MR SHELL; She said it looked good on him.
WANDA: How odd! You look exactly the same yet she chose your identical twin. Well as long as she’s happy I guess, that’s what counts! (Pauses) Oh…. yes where was I. What you’ve got to remember Mr Roberts…(interrupted)
Mr Shell; Shell;
Wanda; What you’ve got to remember Mr Shell is that, it doesn’t matter that your girlfriend broke up with you because you have the personality of a wet fish, or that your job sacked you….. Why did your job sack you?
MR SHELL; Simon, my identical twin applied for my job. They said they liked him better, because he had more personality.
WANDA; Awch, what are the chances! But so what? Who cares that your job sacked you because everyone likes Simon better, what you’ve got to remember is (<CLOCK CHIME>) Where was I? Oh dear! I completely forgot where I was going with that. It would seem that we’re out of time anyway. See you next week Simon.
Mr Shell looks displeased he gets up and leaves.

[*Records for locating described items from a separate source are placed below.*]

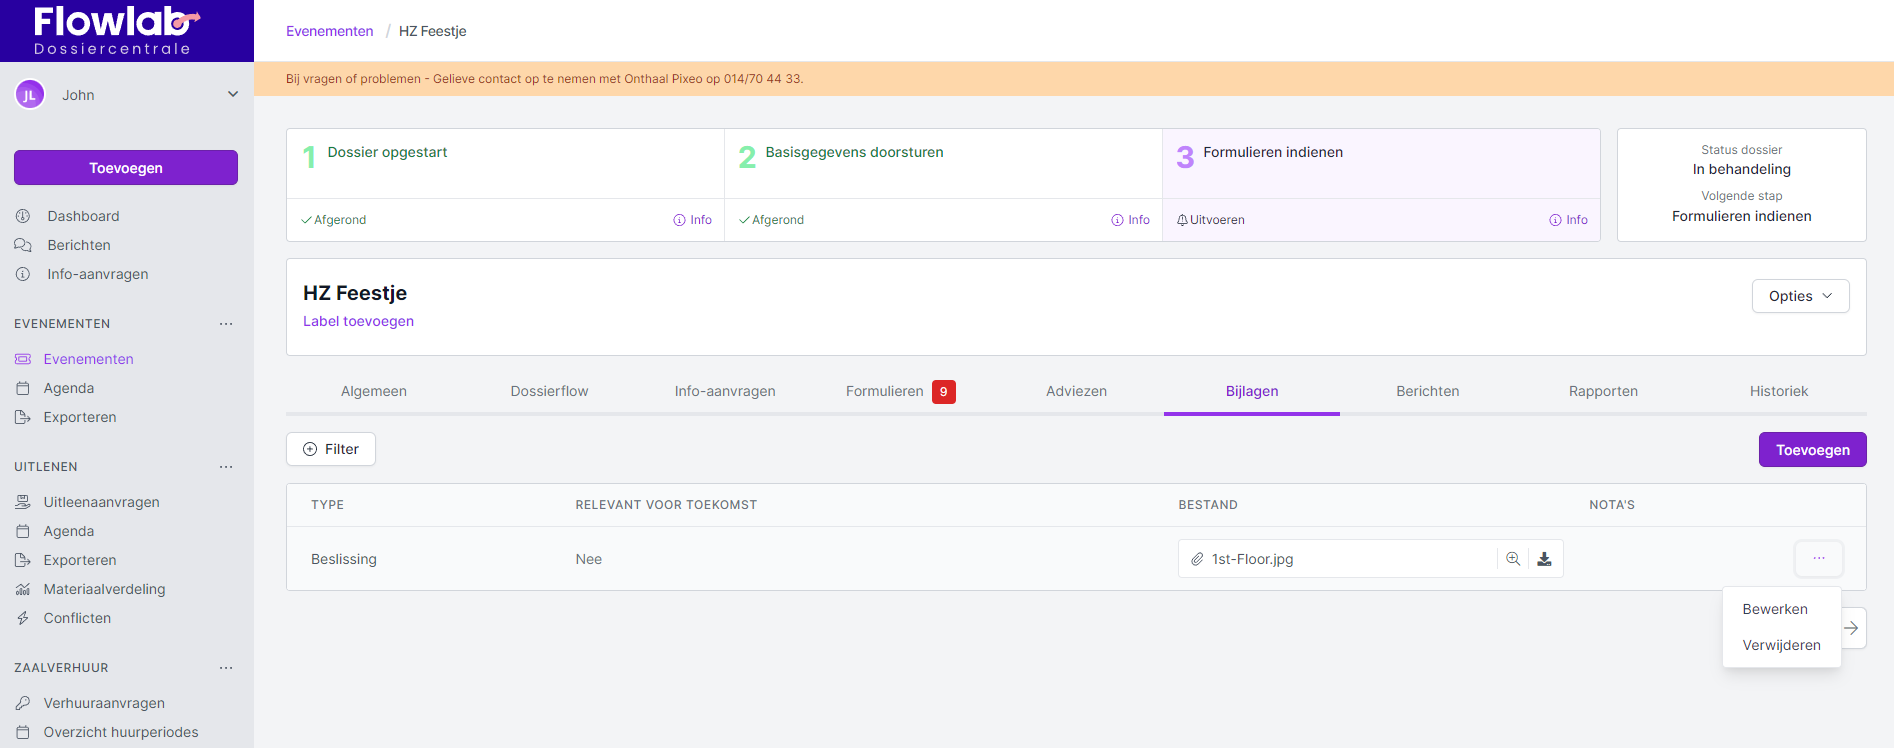Open Materiaalverdeling in the sidebar
Image resolution: width=1894 pixels, height=748 pixels.
click(104, 589)
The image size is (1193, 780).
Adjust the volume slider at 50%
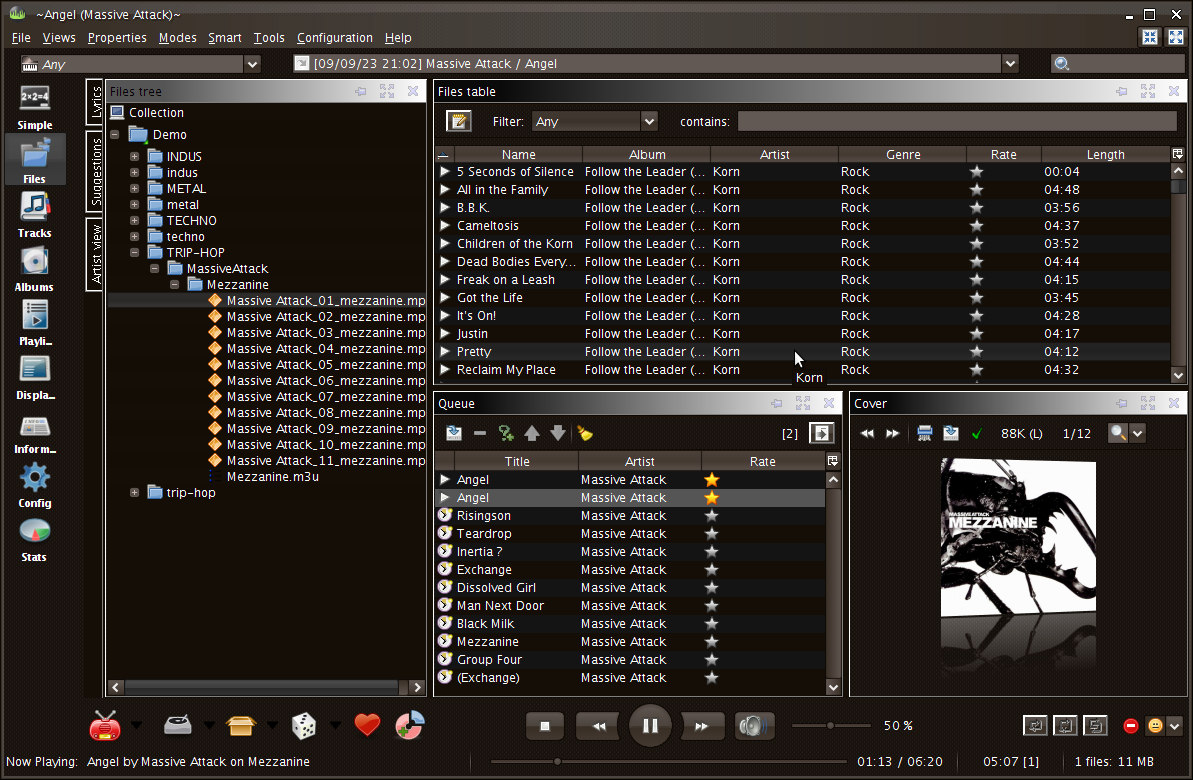(x=830, y=726)
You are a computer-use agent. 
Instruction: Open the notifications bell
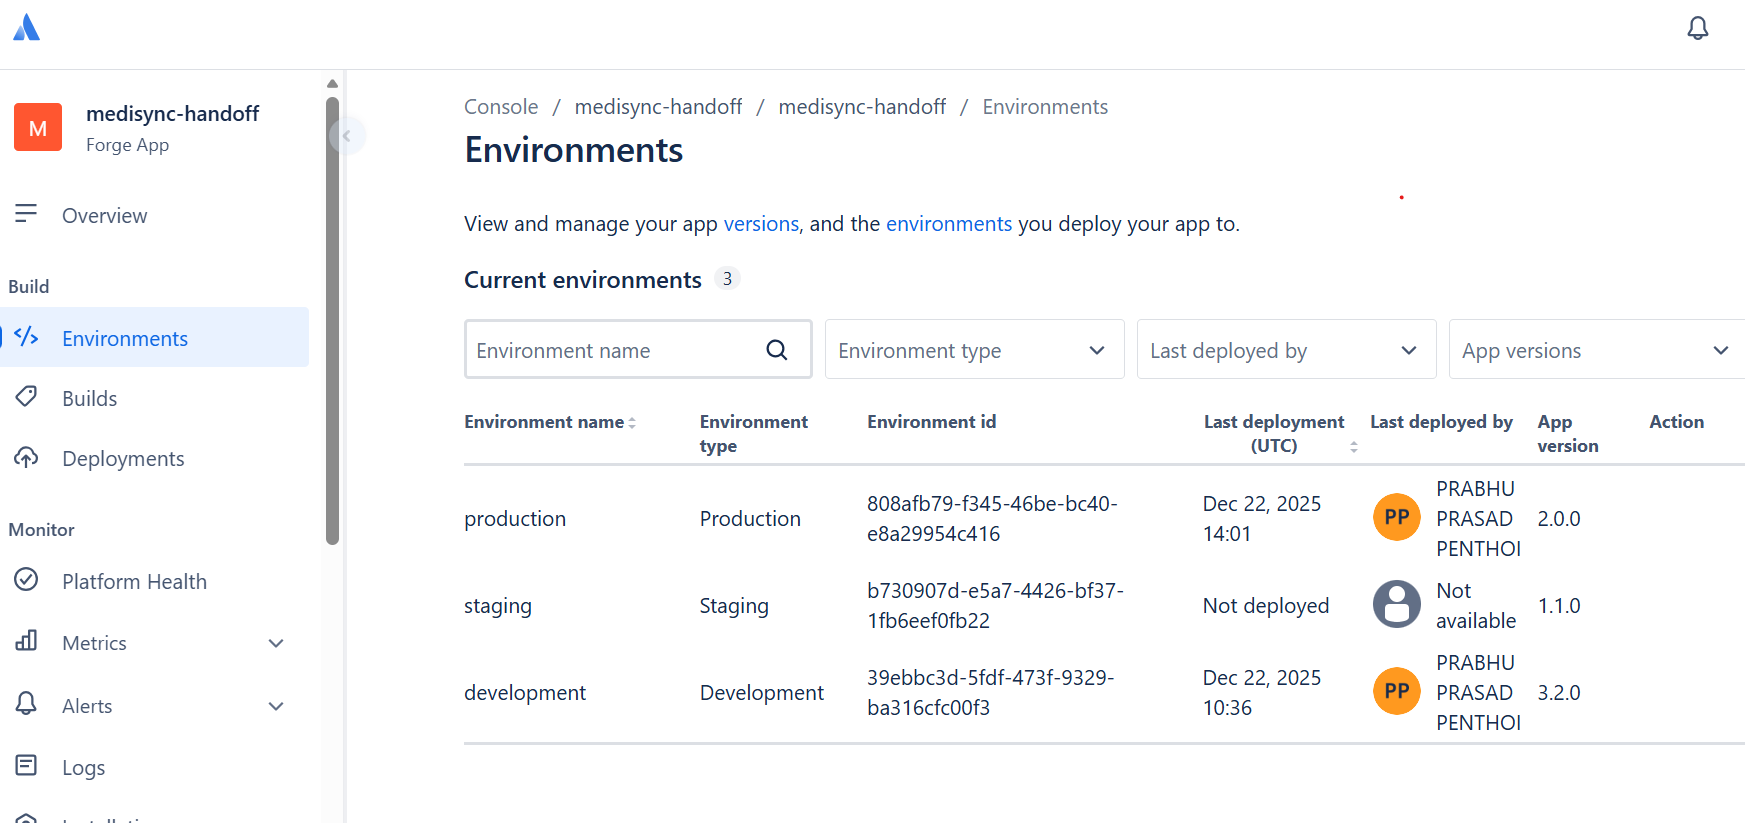[1697, 28]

ZELDA, a scruffy, shy, woman wearing thick rimmed glasses enters and walks to the empty chair, sits.
WANDA; Don’t tell me what your problem is, I’m going to guess.
Zelda tries to protest.
WANDA; No no! I insist. A good psychiatrist can tell a patient their problems are before they’ve been told. Give me a moment (a moment goes by) you’ve got body image problems; Low self-esteem, low confidence…. because you’re not particularly attractive.
Zelda; Miss Goodwrite…(interrupted)
Zelda keeps on trying to interject Wanda.

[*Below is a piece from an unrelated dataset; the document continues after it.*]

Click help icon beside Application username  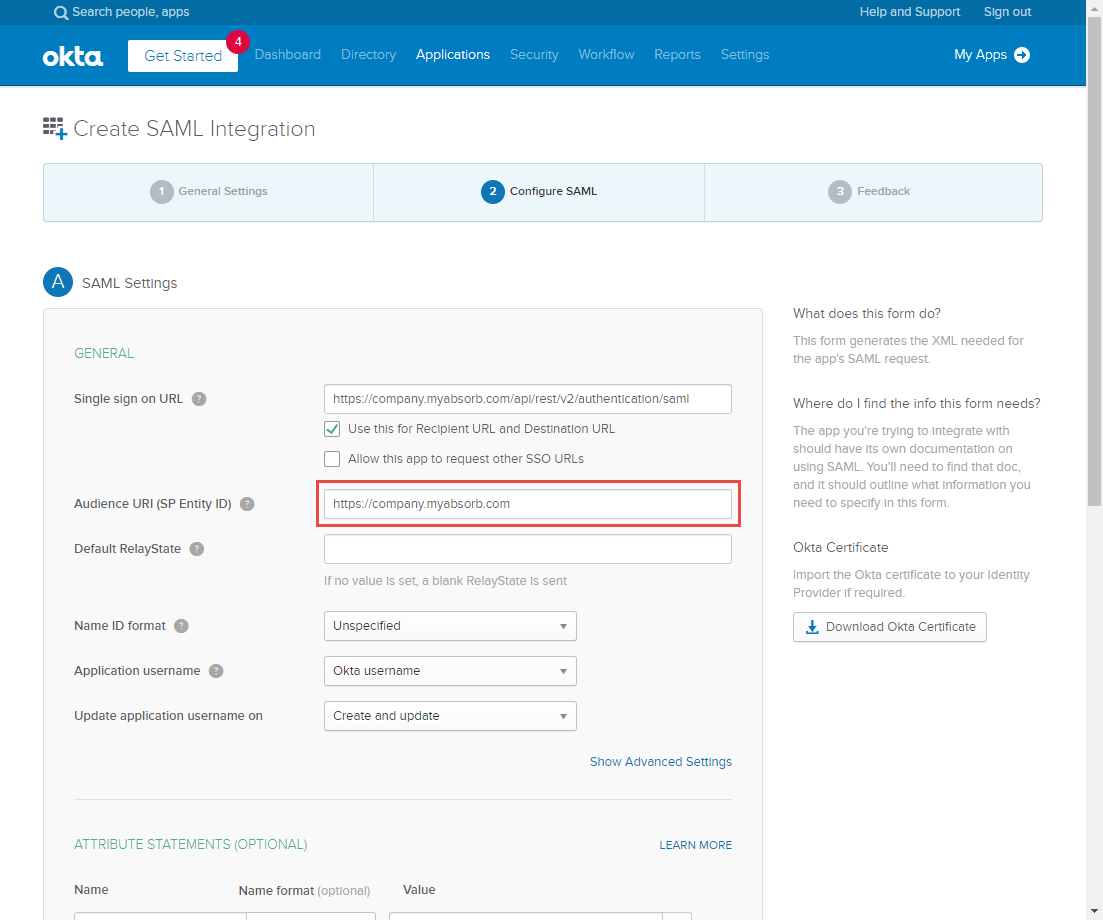tap(216, 671)
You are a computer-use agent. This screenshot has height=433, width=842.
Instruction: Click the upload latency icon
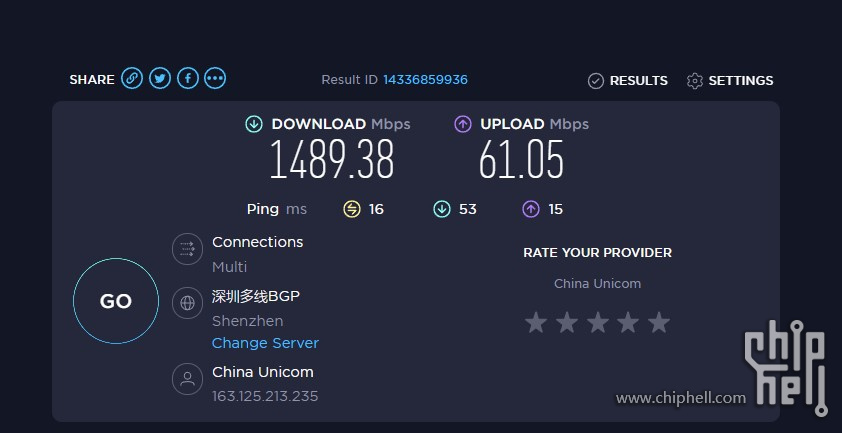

WANDA; Wait, wait! There’s more. You really shouldn’t interrupt, its rude. Something happened in your life, to make it even worse (knowingly) boyfriend broke up with you, lost your job? Whatever it was it made you, stop putting on make-up, brushing your hair or teeth and (turning away slightly) washing regularly. Well fear not! I’m here to pick up your broken pieces.
Zelda; (angry) Mrs Goodwrite! I’m the head of this institution. I’ve received complaints about your sessions.